Subject: Re: port-xen/30977: FPU troubles
To: None <port-xen-maintainer@netbsd.org, gnats-admin@netbsd.org,>
From: Paul Ripke <stix@stix.id.au>
List: netbsd-bugs
Date: 12/18/2005 22:35:02
The following reply was made to PR port-xen/30977; it has been noted by GNATS.

From: Paul Ripke <stix@stix.id.au>
To: Manuel Bouyer <bouyer@antioche.eu.org>,
	Quentin Garnier <cube@cubidou.net>
Cc: gnats-bugs@NetBSD.org, port-xen@NetBSD.org
Subject: Re: port-xen/30977: FPU troubles
Date: Mon, 19 Dec 2005 09:34:01 +1100

 OK, I've had a closer look at this, and come up with the included patch,
 which appears to work fine for me, with threaded and non-threaded 
 programs.
 I can't repeat the behaviour of the FPU state being not being restored,
 restored to the wrong thread, or wiped.
 
 Thoughts behind the patch:
 - since clts() is a no-op under xen 2 (in xen 3, 
 HYPERVISOR_fpu_taskswitch
    takes an int parameter allowing set/clear), it makes no sense to 
 stts()
    inside the DNA handler. We can't clear it again.
 - I don't get the npxsave_lwp() calls in the DNA handler. On SMP, it's
    used to dump an LWP's FPU state from a different CPU. On a 
 uniprocessor,
    the FPU state has already been dumped by npxsave_cpu(). SMP support 
 isn't
    relevant for xen 2.
 
 Anyway, please test the patch and see how it goes. I note that my sound
 (SBlive) is still crook, looks like another bug.
 
 Index: sys/arch/xen/i386/machdep.c
 ===================================================================
 RCS file: /export/netbsd/cvsroot/src/sys/arch/xen/i386/machdep.c,v
 retrieving revision 1.13.2.3
 diff -u -d -b -w -r1.13.2.3 machdep.c
 --- sys/arch/xen/i386/machdep.c	25 Aug 2005 20:16:21 -0000	1.13.2.3
 +++ sys/arch/xen/i386/machdep.c	18 Dec 2005 08:00:53 -0000
 @@ -1,4 +1,4 @@
 -/*	$NetBSD$	*/
 +/*	$NetBSD: machdep.c,v 1.13.2.3 2005/08/25 20:16:21 tron Exp $	*/
   /*	NetBSD: machdep.c,v 1.559 2004/07/22 15:12:46 mycroft Exp 	*/
 
   /*-
 @@ -73,7 +73,7 @@
    */
 
   #include <sys/cdefs.h>
 -__KERNEL_RCSID(0, "$NetBSD$");
 +__KERNEL_RCSID(0, "$NetBSD: machdep.c,v 1.13.2.3 2005/08/25 20:16:21 
 tron Exp $");
 
   #include "opt_beep.h"
   #include "opt_compat_ibcs2.h"
 @@ -1174,8 +1174,10 @@
 
   #if NNPX > 0
   	/* If we were using the FPU, forget about it. */
 -	if (l->l_addr->u_pcb.pcb_fpcpu != NULL)

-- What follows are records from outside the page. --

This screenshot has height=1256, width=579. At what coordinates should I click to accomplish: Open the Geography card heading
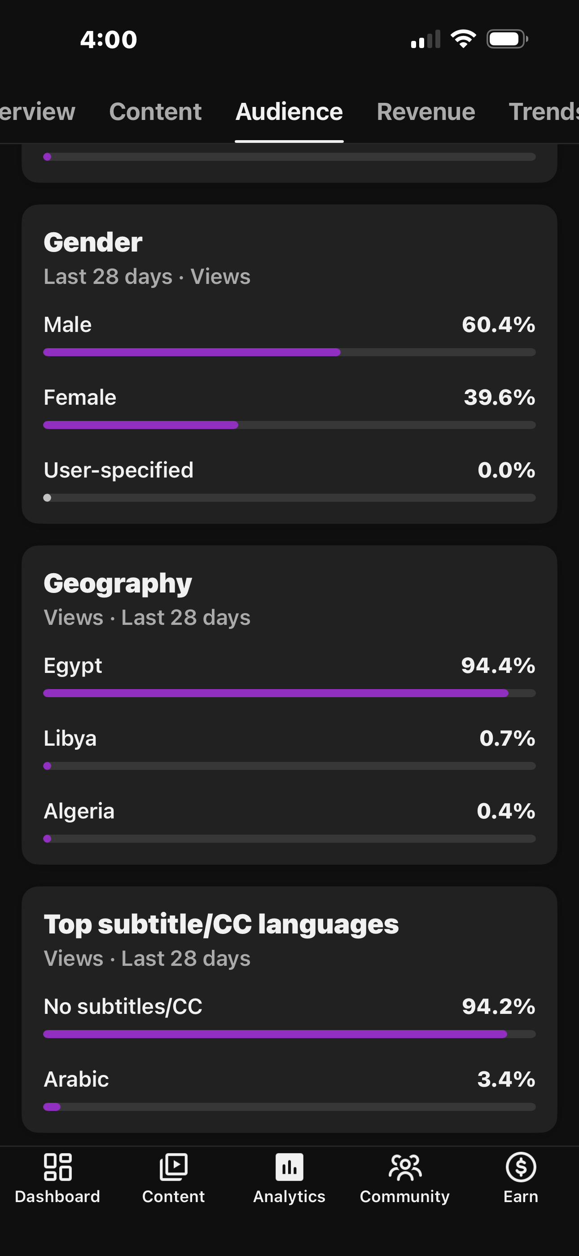click(x=118, y=584)
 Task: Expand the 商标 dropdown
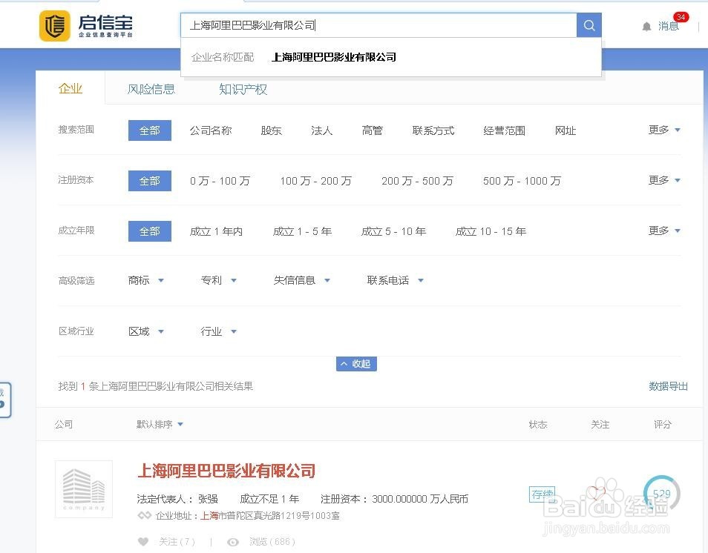click(145, 279)
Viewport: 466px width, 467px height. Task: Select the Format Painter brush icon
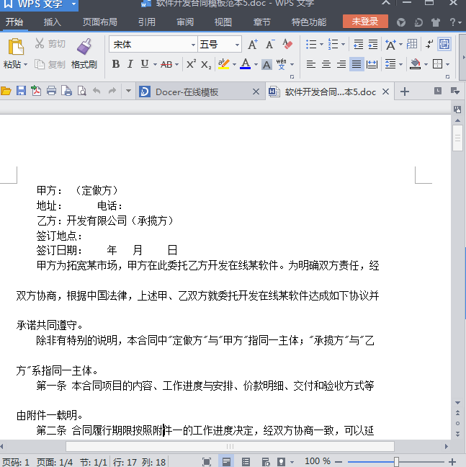(84, 47)
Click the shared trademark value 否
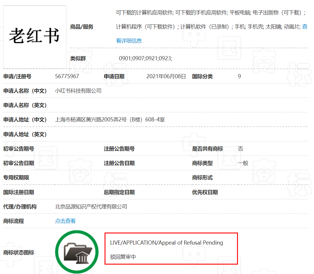 point(240,149)
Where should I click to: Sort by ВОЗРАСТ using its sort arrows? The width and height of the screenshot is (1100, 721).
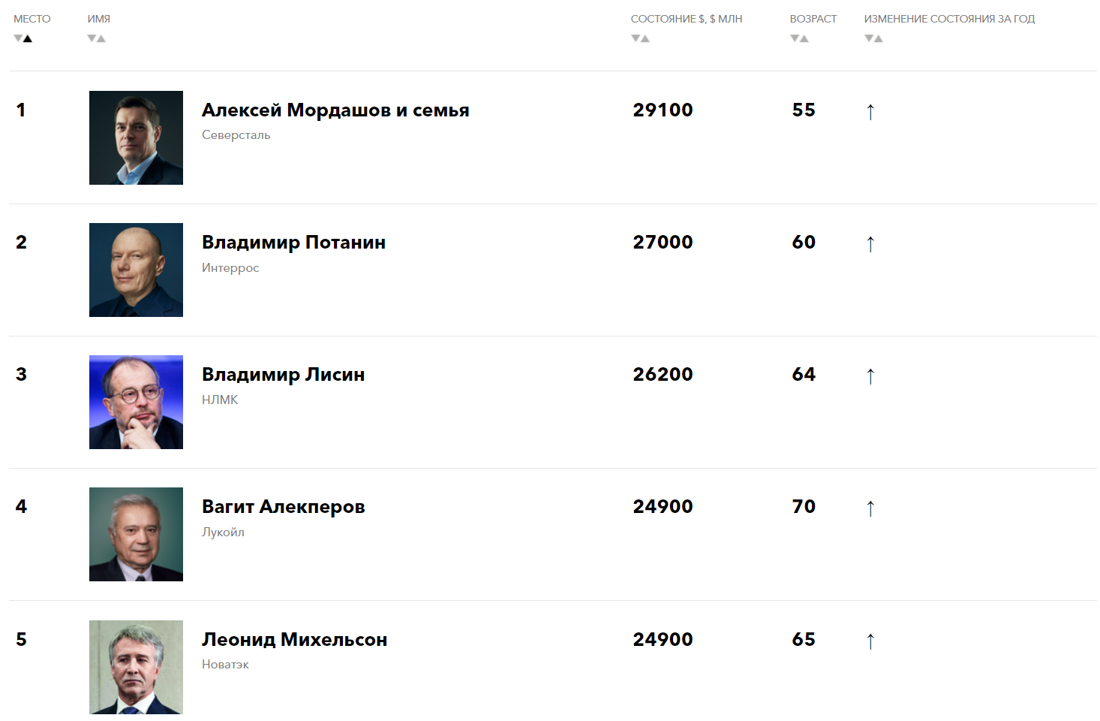[799, 38]
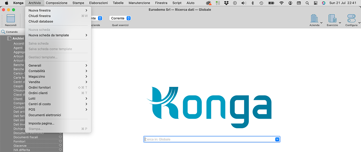This screenshot has height=152, width=361.
Task: Open the Corrente exercises dropdown
Action: [120, 18]
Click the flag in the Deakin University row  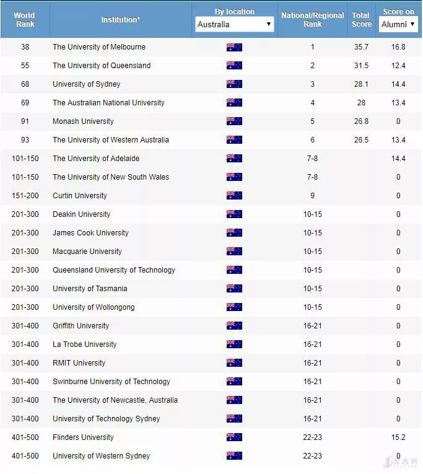(234, 214)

 +	if (l->l_addr->u_pcb.pcb_fpcpu != NULL) {
   		npxsave_lwp(l, 0);
 +		HYPERVISOR_fpu_taskswitch();
 +	}
   #endif
 
   #ifdef USER_LDT
 @@ -2335,6 +2337,7 @@
   		 */
   		if (l->l_addr->u_pcb.pcb_fpcpu) {
   			npxsave_lwp(l, 1);
 +			HYPERVISOR_fpu_taskswitch();
   		}
   #endif
   		if (i386_use_fxsave) {
 @@ -2418,8 +2421,10 @@
   		/*
   		 * If we were using the FPU, forget that we were.
   		 */
 -		if (l->l_addr->u_pcb.pcb_fpcpu != NULL)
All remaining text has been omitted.